TASK DETAILS> Find "Image resolution: width=1025" in the material below, then write out that line and every line after it exactly, ending with the last one; skip the pictures.

INFORMATION GIVEN>
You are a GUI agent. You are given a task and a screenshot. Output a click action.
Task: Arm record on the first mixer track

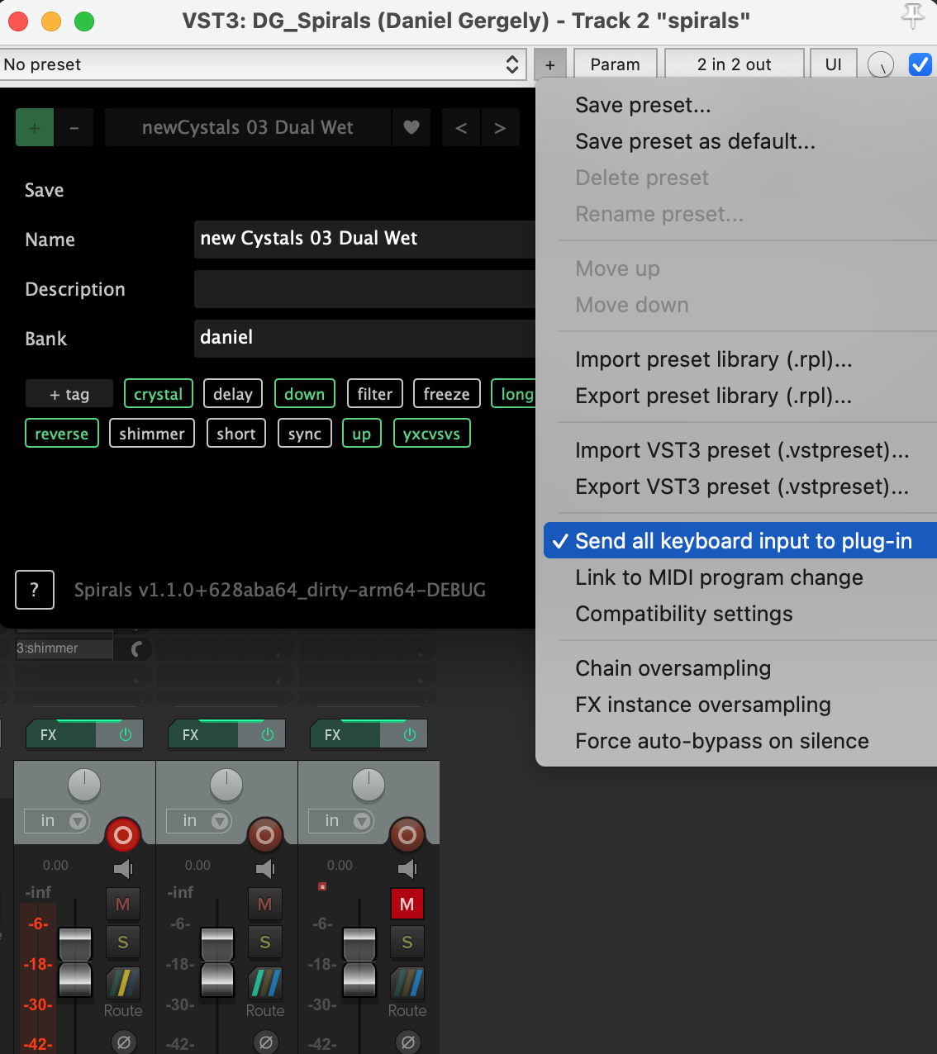123,835
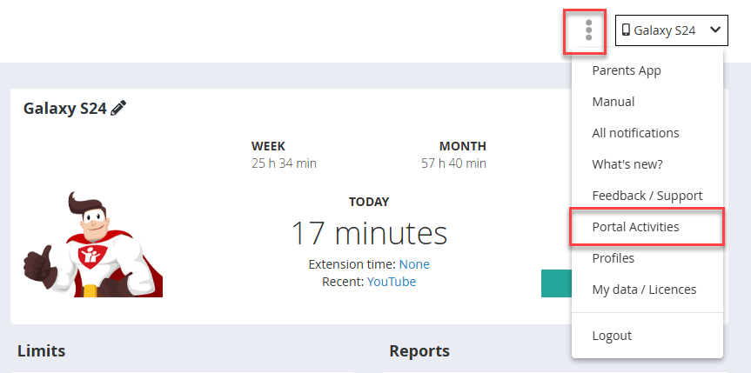The image size is (751, 373).
Task: Click the pencil icon beside Galaxy S24
Action: pyautogui.click(x=119, y=109)
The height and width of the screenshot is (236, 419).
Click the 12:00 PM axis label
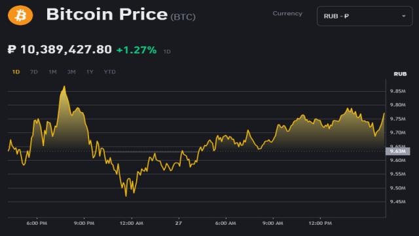pos(320,223)
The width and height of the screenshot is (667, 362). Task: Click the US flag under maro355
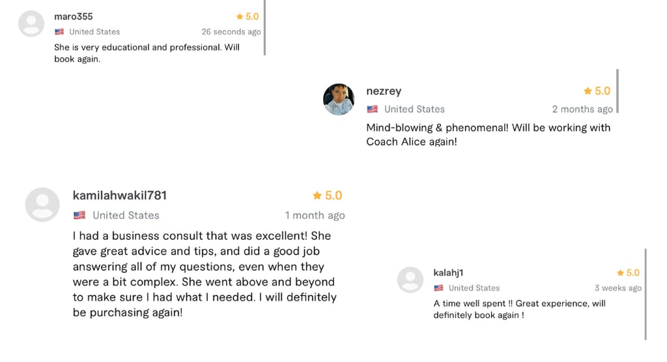[59, 31]
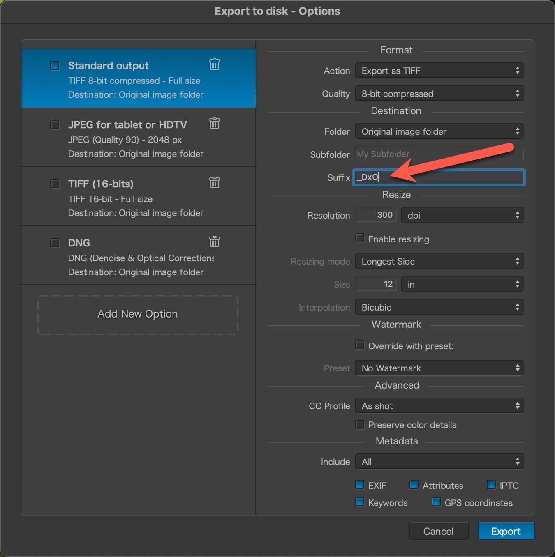Delete the Standard output export option
This screenshot has width=555, height=557.
tap(215, 64)
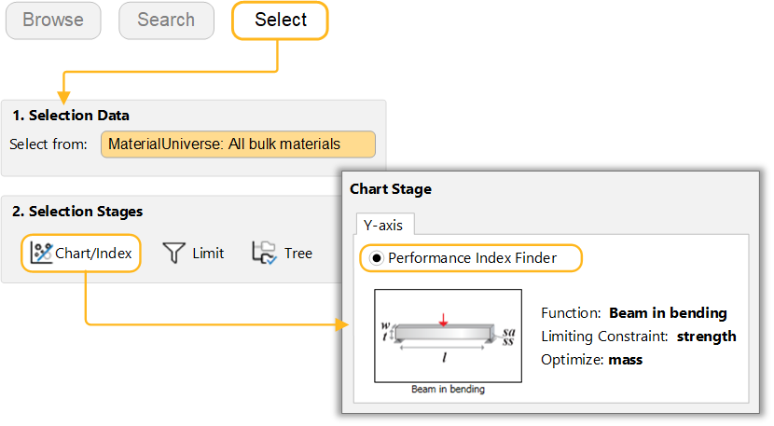Select the Performance Index Finder radio button
This screenshot has height=426, width=774.
click(376, 258)
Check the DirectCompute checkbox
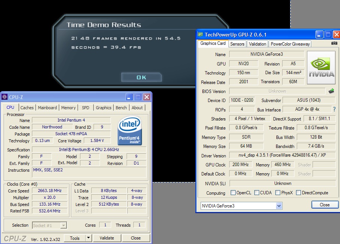This screenshot has width=340, height=244. point(298,193)
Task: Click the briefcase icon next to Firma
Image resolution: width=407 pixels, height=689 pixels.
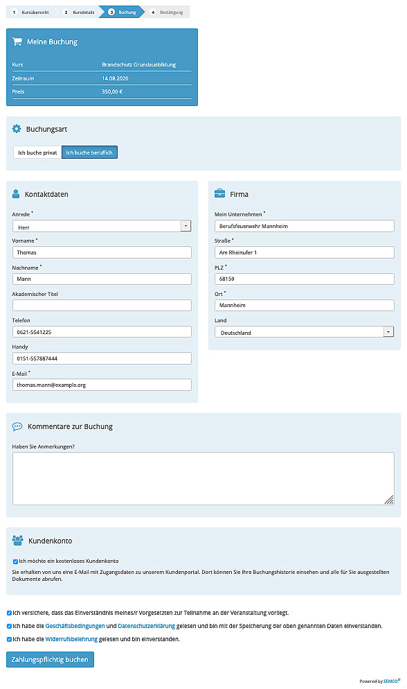Action: pyautogui.click(x=219, y=194)
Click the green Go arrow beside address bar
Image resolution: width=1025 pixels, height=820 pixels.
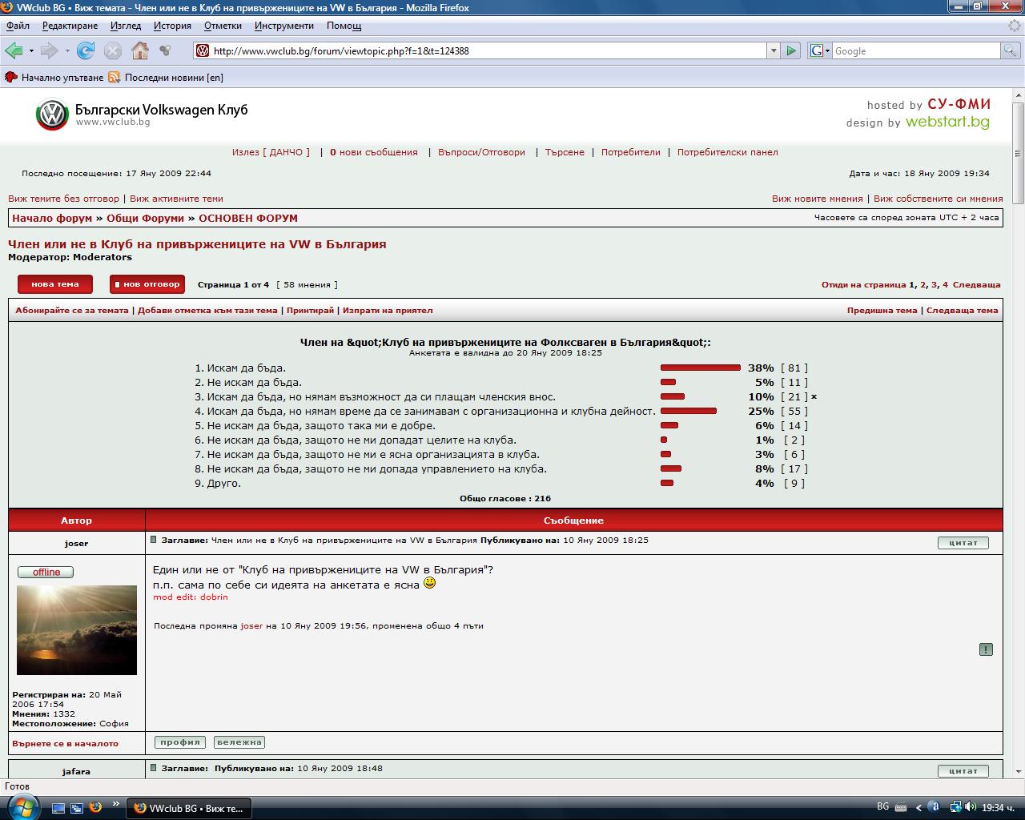point(791,50)
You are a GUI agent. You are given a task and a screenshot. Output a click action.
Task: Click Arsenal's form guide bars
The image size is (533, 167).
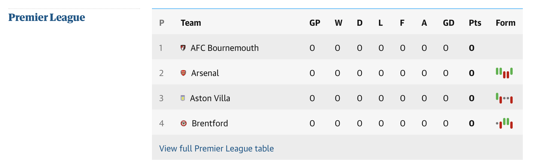(x=504, y=73)
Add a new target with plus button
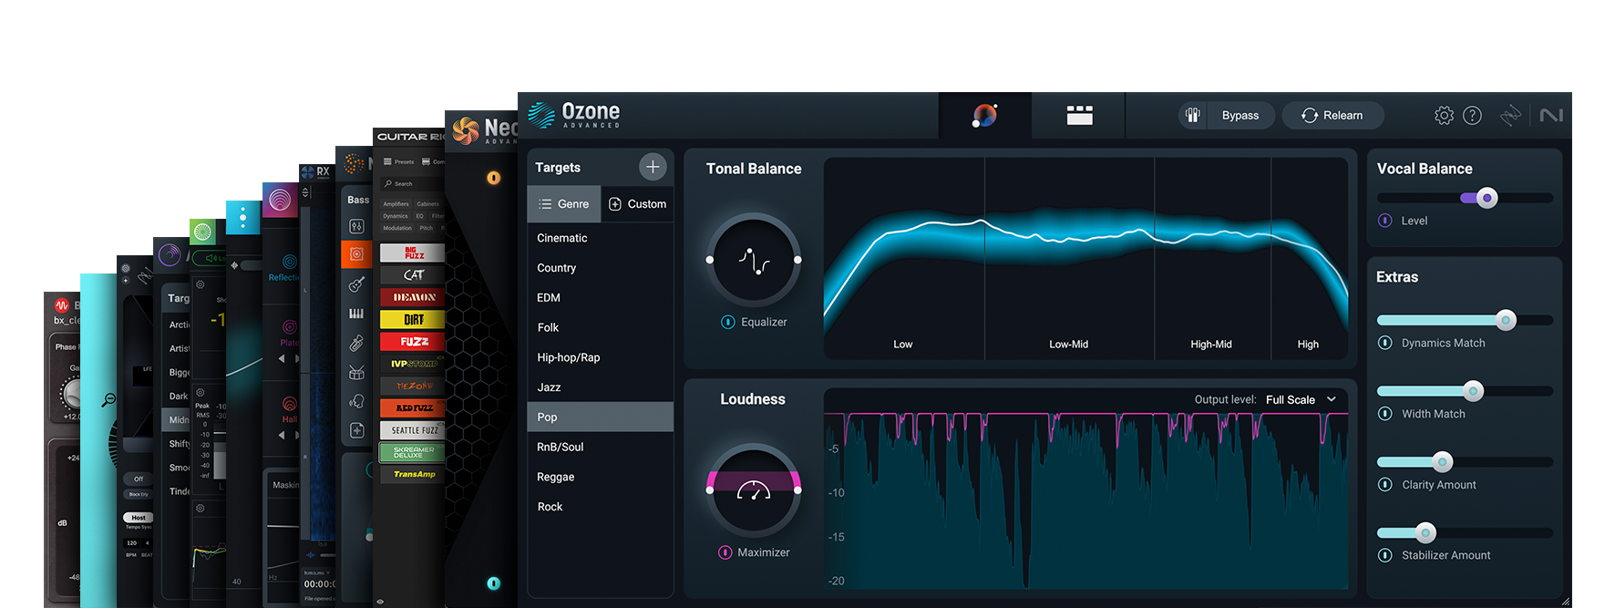Image resolution: width=1615 pixels, height=608 pixels. pyautogui.click(x=653, y=167)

EXERCISE SOLUTION>
Image resolution: width=1025 pixels, height=820 pixels.
point(791,50)
You are a GUI agent. You are given a task and a screenshot. Output a click action.
Task: Click Arsenal's form guide bars
The image size is (533, 167).
(x=504, y=73)
Add a new target with plus button
Image resolution: width=1615 pixels, height=608 pixels. pyautogui.click(x=653, y=167)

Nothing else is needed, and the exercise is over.